Embora Viveiros de Castro não indique a fonte, a teoria linguística de Jakobson, com base nas análises do dinamarquês Otto Jespersen, identifica o gênero de fenômenos semelhantes a partir do nome de shifters76. E aqui talvez seja interessante uma breve explicação do fenômeno. Um shifter corresponde a uma específica conformação da relação entre mensagem e código (conteúdo e expressão), as quais podem tanto ser utilizadas, como simplesmente referidas (i.e., instrumentalizadas para outros usos). A depender do caso, portanto, entre (i) mensagem utilizada, (ii) mensagem referida, (iii) código utilizado e (iv) código referido é possível estabelecer relações de circularidade (M/M ou C/C) ou de sobreposição (M/C ou C/M) que redundam em quatro relações fundamentais, quais sejam: (i) Mensagem utilizada/Mensagem referida (discurso indireto), (ii) Código utilizado/Código referido (nome próprio), (iii) Mensagem utilizada/código referido (discurso autônimo, típico de circunlóquios, sinônimos e traduções) e (iv) Código utilizado/Mensagem referida (shifters). Um shifter, portanto, caracteriza-se pelo fato de seu código não poder ser definido sem referência à mensagem, ou melhor, os shifters correspondem a uma categoria verbal a meio caminho entre o índice e o símbolo e, por isso, são denominados de “indexical symbols”77.
O que importa destacar é que, para Jakobson, o pronome é apenas uma espécie do gênero de categorias verbais denominadas de shifters78. Jakobson entende que a unidade elementar da comunicação seria a do evento narrado79, a partir da qual diversas outras combinações são possíveis. Os shifters, portanto, corresponderiam a uma aquisição linguística tardia80.
Esses pontos são essenciais para se conceber a diferença entre a cosmopolítica ameríndia e a metafísica ocidental. Primeiramente, como Viveiros de Castro parece sugerir, o perspectivismo e o multinaturalismo ameríndio são caracterizados, primordialmente, pelo fato de a estrutura pronominal que os determina não corresponder a uma mera aquisição tardia e inessencial da fala, como apontado por Jakobson, mas à estrutura axial da enunciação. Para o ameríndio, o enunciado (procès de l’énoncé) não possui nunca um valor absoluto, capaz de ser desvinculado do evento de enunciação (procès de l’énonciation)81.

REGISTROS DE DADOS
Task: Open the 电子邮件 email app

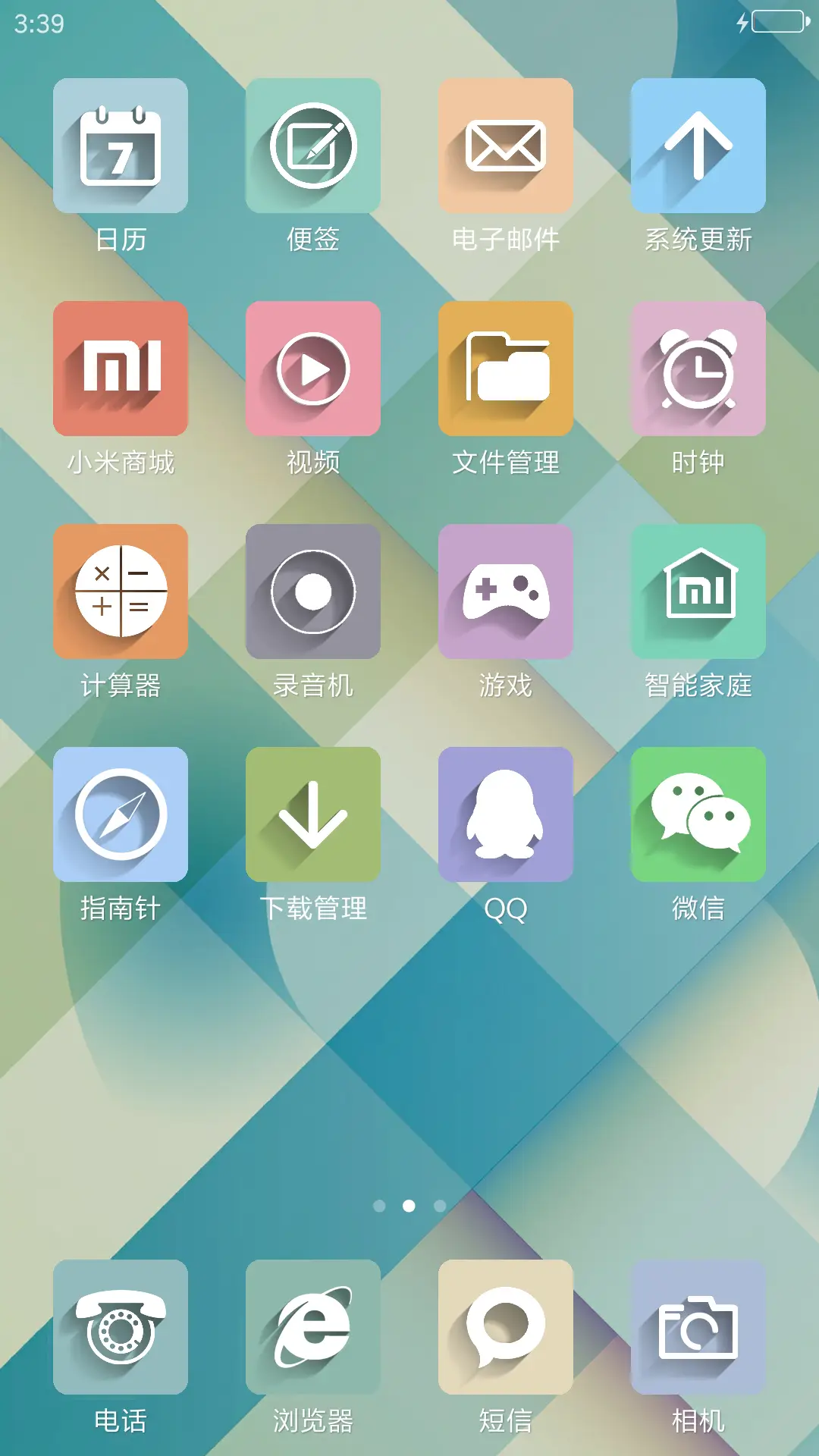Action: [x=505, y=146]
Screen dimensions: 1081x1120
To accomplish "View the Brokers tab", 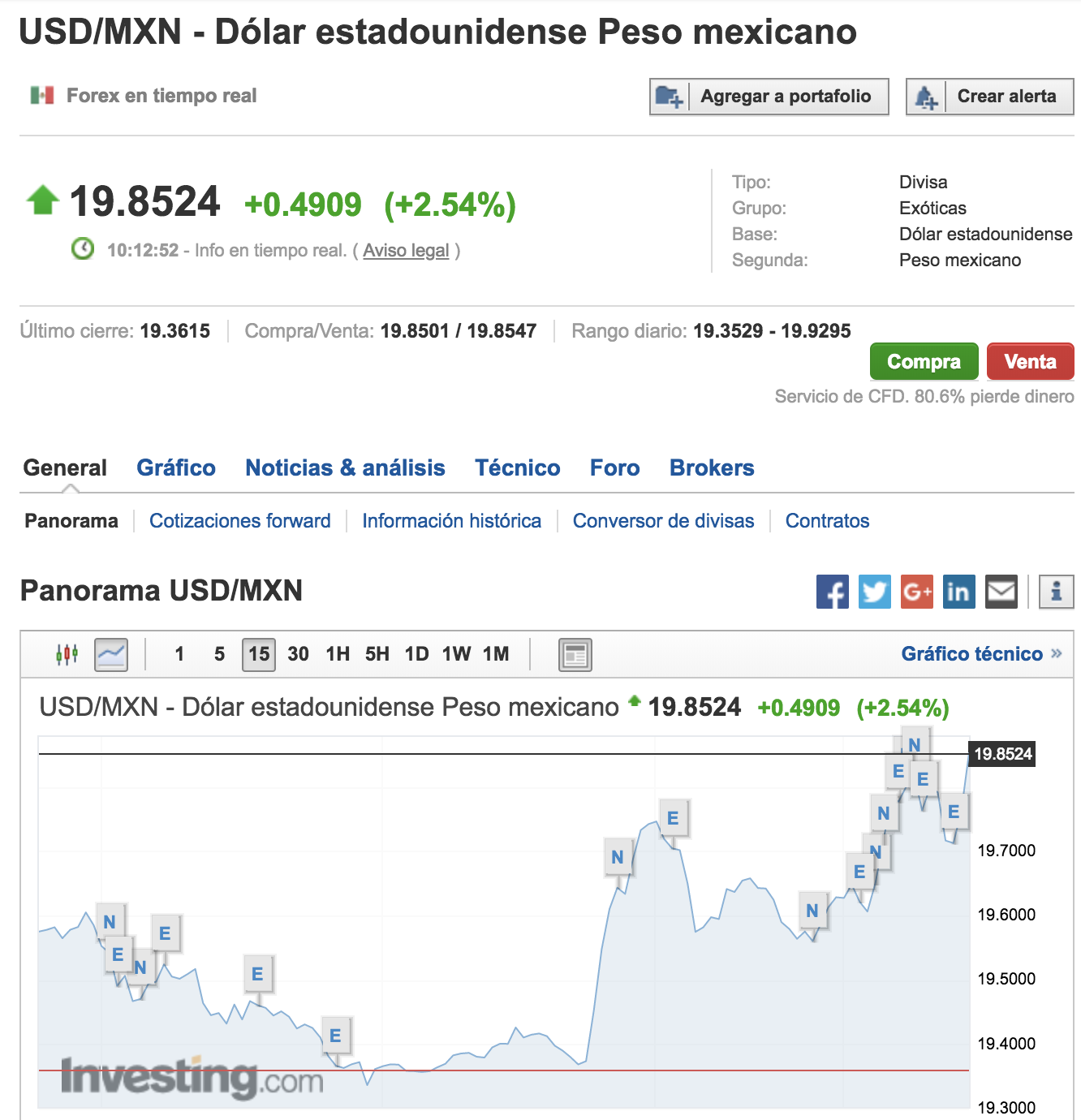I will point(712,468).
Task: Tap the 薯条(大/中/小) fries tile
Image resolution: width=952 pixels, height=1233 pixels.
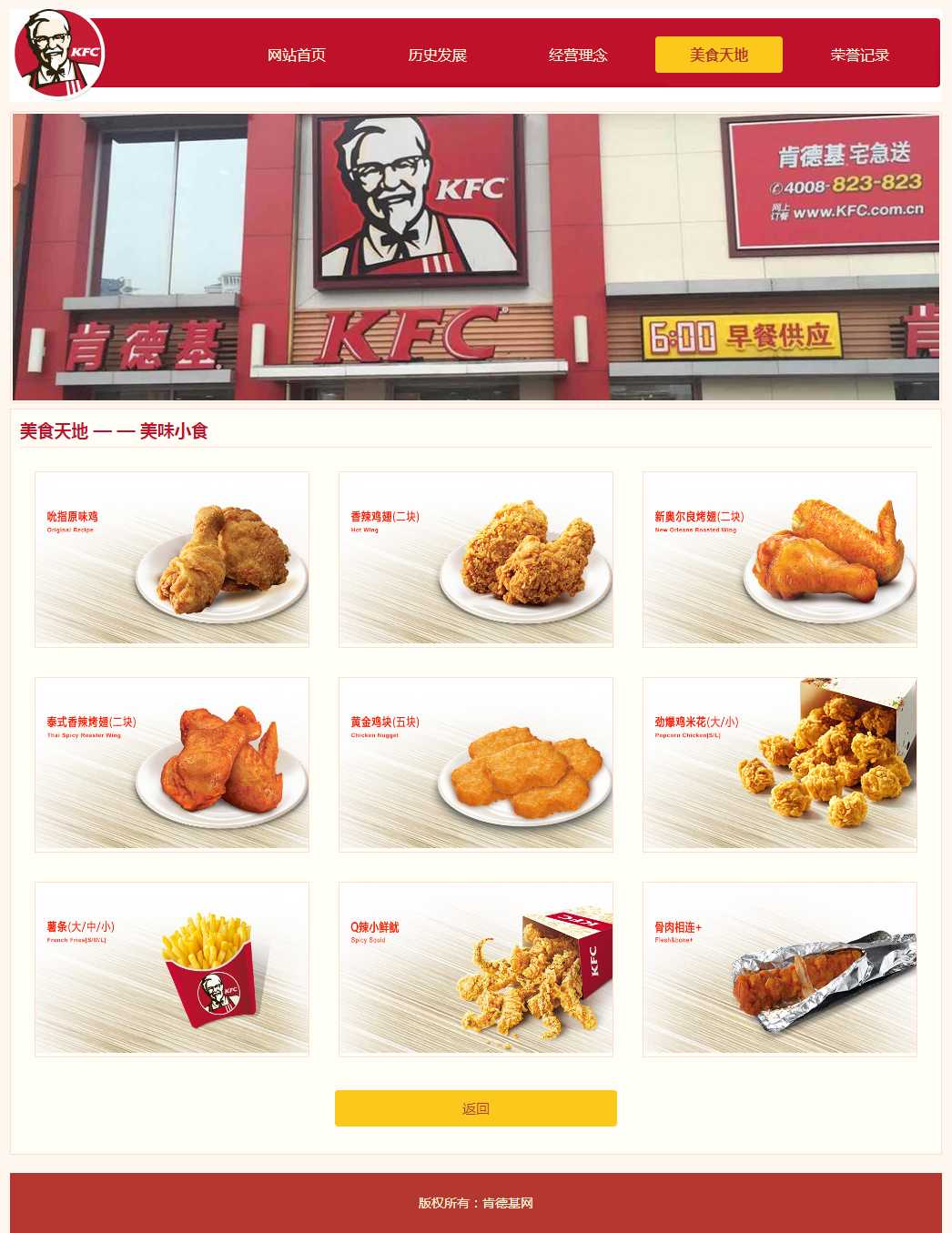Action: [172, 969]
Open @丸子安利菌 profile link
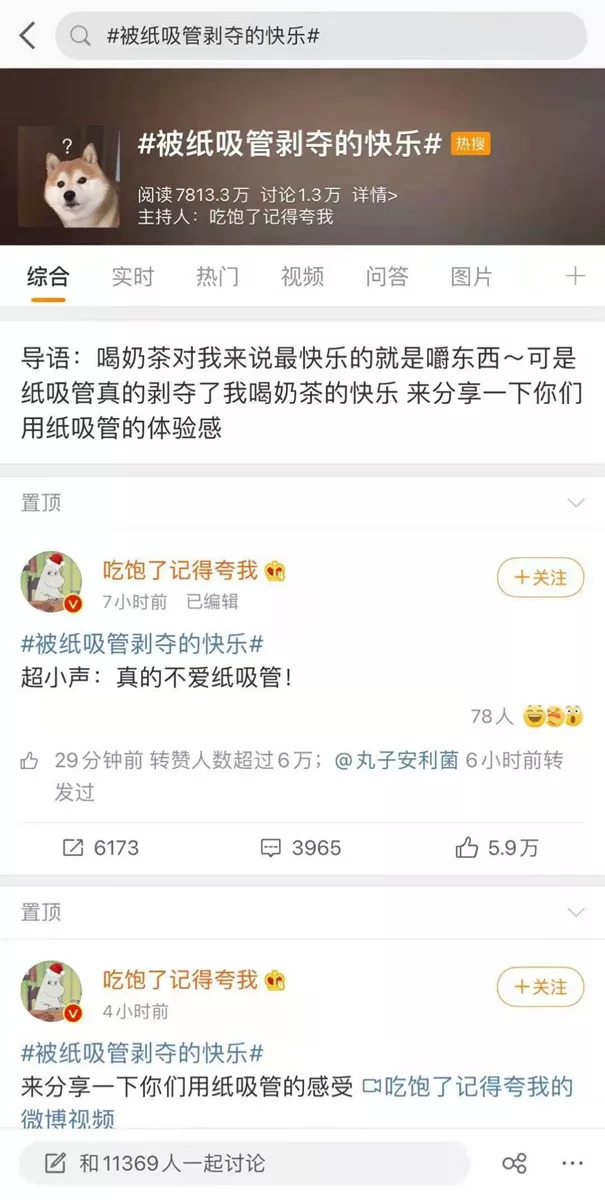 tap(396, 761)
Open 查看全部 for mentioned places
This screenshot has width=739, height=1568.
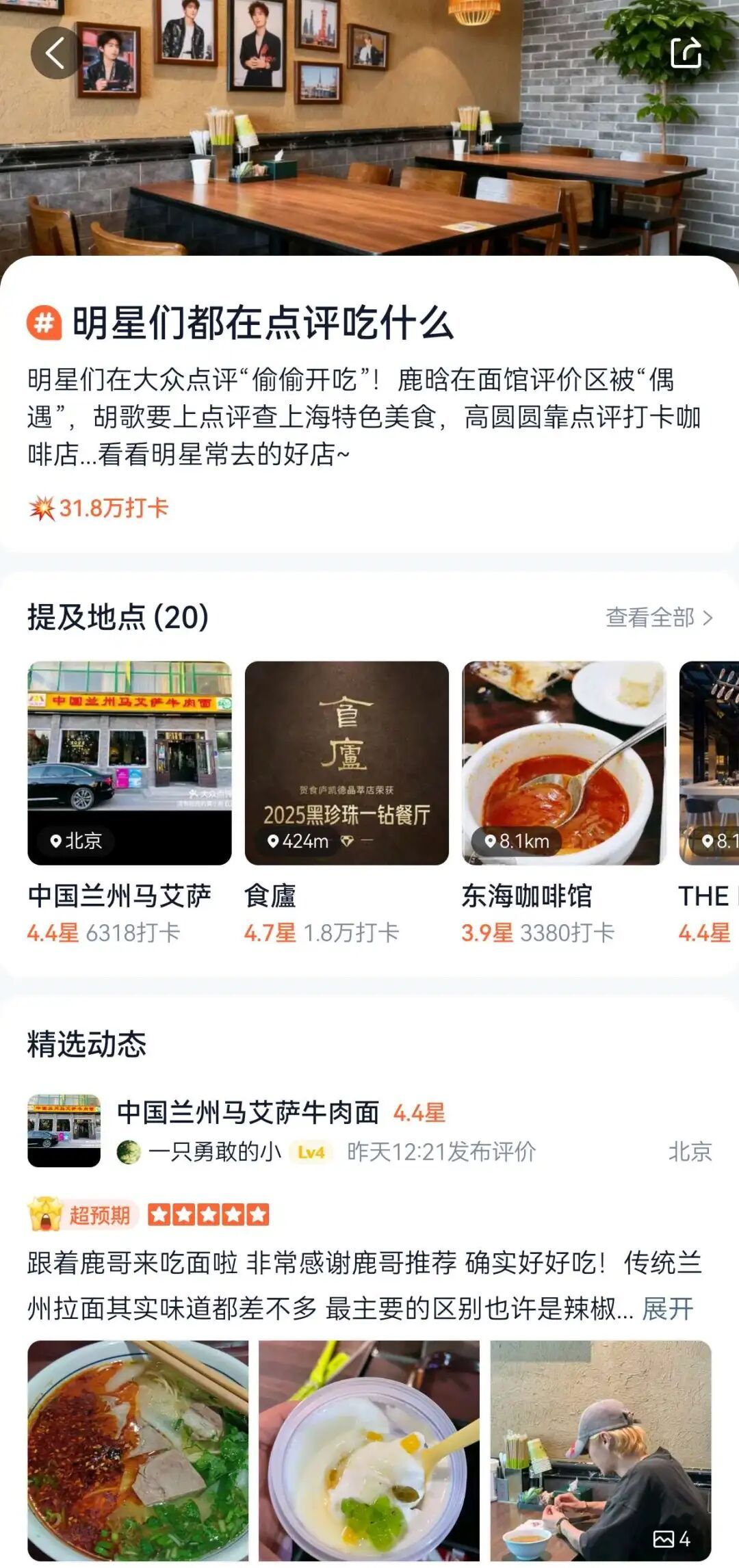658,618
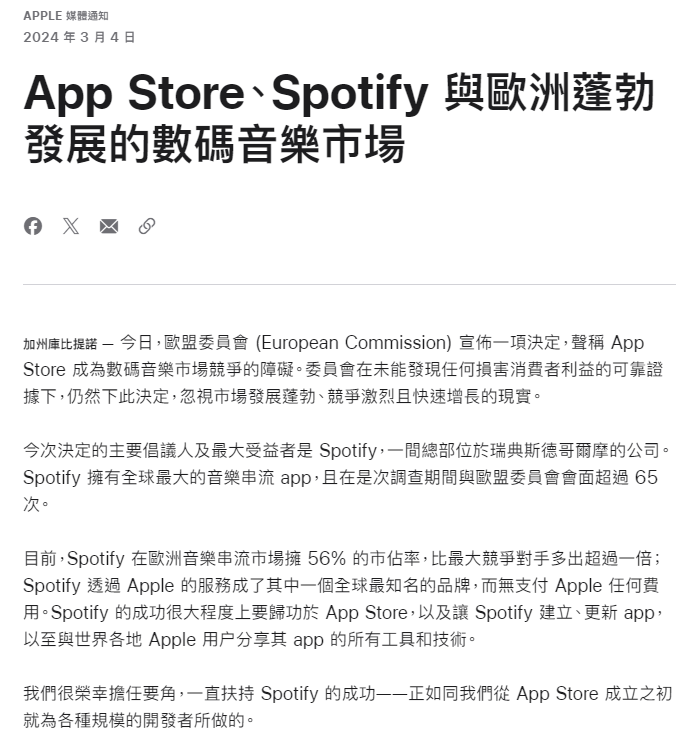Share the article via email

(109, 226)
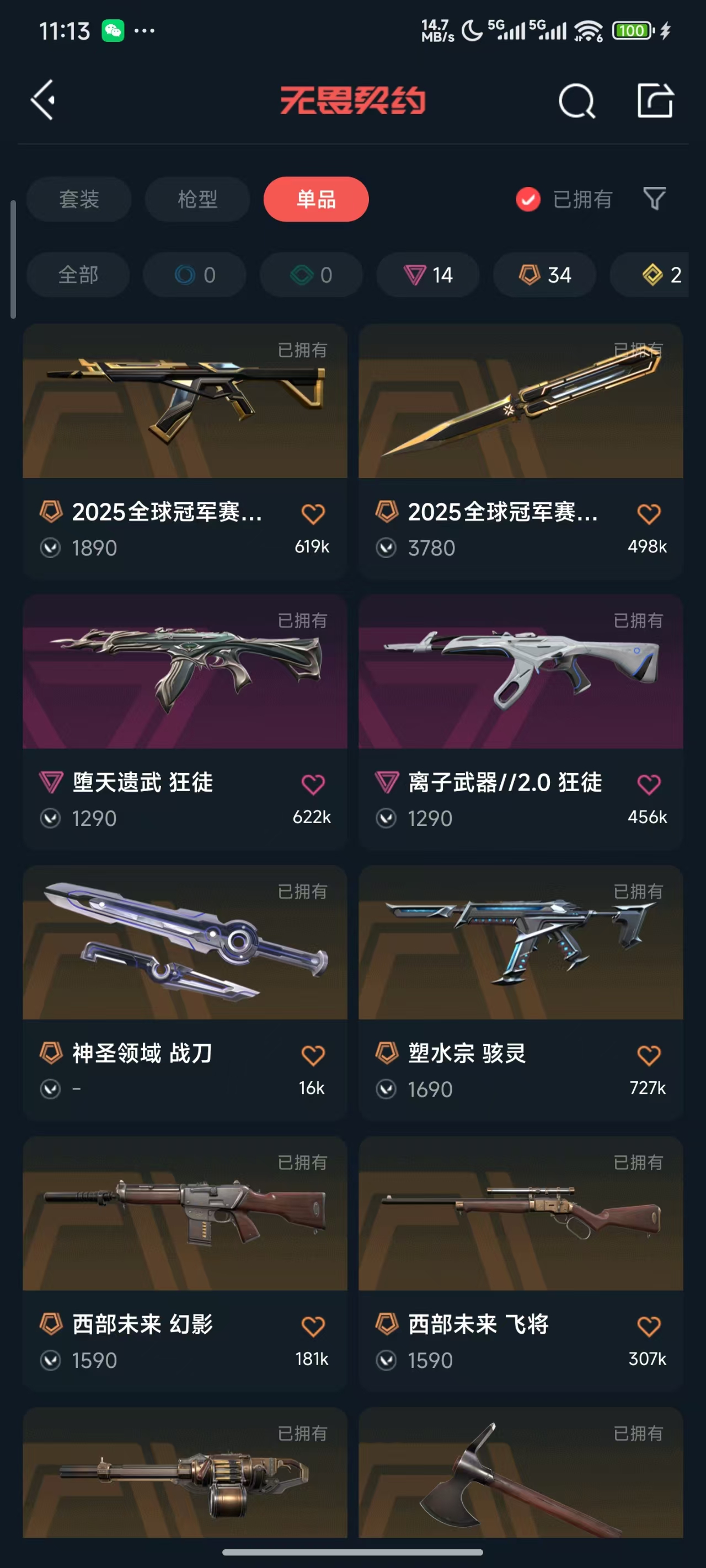Select the 单品 tab
This screenshot has width=706, height=1568.
[316, 199]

TAREFA A CUMPRIR
Pode reescrever o trecho sobre os shifters de "Esses pontos são" a "(procès de l’énonciation)81.", substituindo "enunciação" por "elocução"?

RESULTADO DO EXERCÍCIO
Esses pontos são essenciais para se conceber a diferença entre a cosmopolítica ameríndia e a metafísica ocidental. Primeiramente, como Viveiros de Castro parece sugerir, o perspectivismo e o multinaturalismo ameríndio são caracterizados, primordialmente, pelo fato de a estrutura pronominal que os determina não corresponder a uma mera aquisição tardia e inessencial da fala, como apontado por Jakobson, mas à estrutura axial da elocução. Para o ameríndio, o enunciado (procès de l’énoncé) não possui nunca um valor absoluto, capaz de ser desvinculado do evento de elocução (procès de l’énonciation)81.